Nesse sentido, por exemplo, a sociedade que apregoa mundialmente ser a terra da liberdade, da igualdade e da fraternidade é sentida e experimentada pelos imigrantes e seus descendentes, sobretudo os mais jovens, como a sociedade que restringe a expressão de sua identidade religiosa, que os trata diferencialmente e sem paridade através da cotidiana discriminação policial e da torturante discriminação empregatícia e que, ao fim e ao cabo, acaba por rejeitá-los e abandoná-los à marginalização social e à aflição de seu próprio ressentimento. Sem esse contexto social, profundamente europeu e contemporâneo, e os sentimentos que aí brotam, não se entende adequadamente o fundamentalismo islâmico e os atos terroristas cometidos em nome do Islã em solo europeu, pois,  sob a pressão desse contexto, o islamismo extremista e radical emerge como refúgio e repertório de sentidos para canalizar e significar poderosamente todo um conjunto de emoções agressivas, ressentidas, revolta e experiências de frustração, humilhação e violência. O pensamento crítico  e livre não pode deixar de recair sobre esse nefasto contexto, compreendendo-o, condenando-o e atuando em favor de sua transformação ao preço, do contrário, de alimentar as próprias forças que implicam sua restrição e destruição.

Contudo, aceitar a influência e a força desse contexto não torna justificável perseguições, censuras, assassinatos e ataques terroristas nem, também, exime e blinda, em nome de um bom senso político e de uma pretensa visão anti-colonial, de críticas a esses grupos fundamentalistas e os elementos religiosos em que ele se apoiam para justificar sua empreitada de ódio e terror.  No caso de perseguições e ataques a jornalistas, escritores e outros intelectuais, um dos objetivos dos ataques extremistas consiste exatamente em gerar, pela imposição do medo e da má consciência de se ser “ocidental”, uma auto-restrição da liberdade da expressão e de pensamento, fazendo com que todos aceitem que qualquer visão contrária às crenças religiosas não devem ser manifestada. Não penso que seja legítimo, razoável e  seguro que fanáticos, cheios de ódio, ignorância, treinados militarmente e mais dispostos a matar e morrer por suas convicções e mitos do que serem convencidos por argumentos contrários, definam os limites da tolerância e da liberdade de pensamento e expressão que devem presidem a nossa convivência em sociedade. Compreender a gênese do fundamentalismo religioso islâmico não significa abdicar de criticá-lo, inclusive em seus fatores internos, ou seja, religiosos e dogmáticos.

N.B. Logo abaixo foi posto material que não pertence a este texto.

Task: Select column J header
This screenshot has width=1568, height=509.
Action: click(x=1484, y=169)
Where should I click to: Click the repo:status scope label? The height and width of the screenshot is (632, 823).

Por isso, a crítica do fundamentalismo religioso e de todo aquele que faz uso da violência para se impor deve ser incondicional e sem concessões, desde que se assegure, com clareza, o que e quem é o alvo da crítica. Quer dizer, que se evite as armadilhas do generalismo e do reforço da estigmatização. A crítica dirige-se ao fundamentalismo religioso e aos extremistas religiosos, ao um modo literal e belicista de se tomar o islã, e não aos muçulmanos, aos imigrantes e ao islamismo em sua totalidade.
bentoDeus, Maomé, Allah, Jesus não passam de ideias, ainda que milhões de pessoas acreditem, com todo o direito, serem ideias verdadeiras e reais. Mas são ideias, e não pessoas. E com ideias devemos ser impiedosos, se, com sensatez e fundamento, consideramos se tratar de ideias equivocadas ou danosas à liberdade e convivência humana. Deixemos então nossa piedade para as pessoas. A crítica e a sátira religiosa somente se excedem quando desrespeitam e tentam impedir, por alguma performance qualquer, os locais de culto, quando justificam restrições à liberdade e identidade religiosa ou fortalecem intencionalmente estereótipos e estigmas generalizantes contra adeptos de uma determinada confissão. Esses são os limites. Contra ideias, não cabe temer, não cabe covardia, tutelar ou fazer concessões. Este é o preço a se pagar para se conviver em sociedades multiculturais onde cada um possa ser livre para manifestar sua adesão assim como sua discordância a qualquer corpus ou doutrina de ideias e crenças, desde que essas não contrariem e impliquem dano a garantias fundamentais (Direitos Humanos, por exemplo). Há um risco de se ultrapassar os limites? Sim, há, mas só existe liberdade se existir risco, pois a liberdade é também a liberdade de arriscar-se.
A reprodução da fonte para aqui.